## [TO DO]
Output exactly the span of lines beginning with the one that holds "The image size is (719, 511)." and ending with the last line of the data below.

## [DATA]
"""

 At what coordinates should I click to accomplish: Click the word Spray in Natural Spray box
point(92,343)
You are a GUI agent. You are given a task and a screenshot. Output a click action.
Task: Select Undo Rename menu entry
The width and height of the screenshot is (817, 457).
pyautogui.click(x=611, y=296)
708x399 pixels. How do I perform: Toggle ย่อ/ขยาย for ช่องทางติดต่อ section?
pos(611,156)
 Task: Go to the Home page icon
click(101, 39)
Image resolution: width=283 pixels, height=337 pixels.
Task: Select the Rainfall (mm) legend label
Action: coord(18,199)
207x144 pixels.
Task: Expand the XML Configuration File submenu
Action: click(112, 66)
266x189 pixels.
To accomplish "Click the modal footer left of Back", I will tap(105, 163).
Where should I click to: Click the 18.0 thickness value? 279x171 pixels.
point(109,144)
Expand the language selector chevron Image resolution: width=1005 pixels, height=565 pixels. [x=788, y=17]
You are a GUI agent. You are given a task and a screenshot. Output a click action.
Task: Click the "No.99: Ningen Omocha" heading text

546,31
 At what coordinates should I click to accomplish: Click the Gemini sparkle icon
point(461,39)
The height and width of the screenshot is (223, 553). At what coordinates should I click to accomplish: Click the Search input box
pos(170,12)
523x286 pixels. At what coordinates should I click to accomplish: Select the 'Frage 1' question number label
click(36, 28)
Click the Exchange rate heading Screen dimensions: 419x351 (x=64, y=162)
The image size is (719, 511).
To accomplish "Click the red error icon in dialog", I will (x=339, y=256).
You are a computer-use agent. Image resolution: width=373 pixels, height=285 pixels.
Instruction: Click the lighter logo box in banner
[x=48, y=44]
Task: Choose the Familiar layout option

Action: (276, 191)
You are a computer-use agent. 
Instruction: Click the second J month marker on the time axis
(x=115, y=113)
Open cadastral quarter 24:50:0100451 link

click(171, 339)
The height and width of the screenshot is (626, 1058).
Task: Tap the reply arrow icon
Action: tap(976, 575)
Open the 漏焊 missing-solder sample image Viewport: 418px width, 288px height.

"""

## [TASK ANSWER]
The image size is (719, 511).
To accomplish "Click the red error icon in dialog", I will (x=339, y=256).
You are a computer-use agent. Image resolution: width=373 pixels, height=285 pixels.
Instruction: Click the lighter logo box in banner
[x=48, y=44]
Task: Choose the Familiar layout option

Action: (276, 191)
You are a computer-use agent. 
Instruction: Click the second J month marker on the time axis
(x=115, y=113)
Open cadastral quarter 24:50:0100451 link

click(171, 339)
The height and width of the screenshot is (626, 1058).
Task: Tap the reply arrow icon
Action: tap(976, 575)
Open the 漏焊 missing-solder sample image Viewport: 418px width, 288px height.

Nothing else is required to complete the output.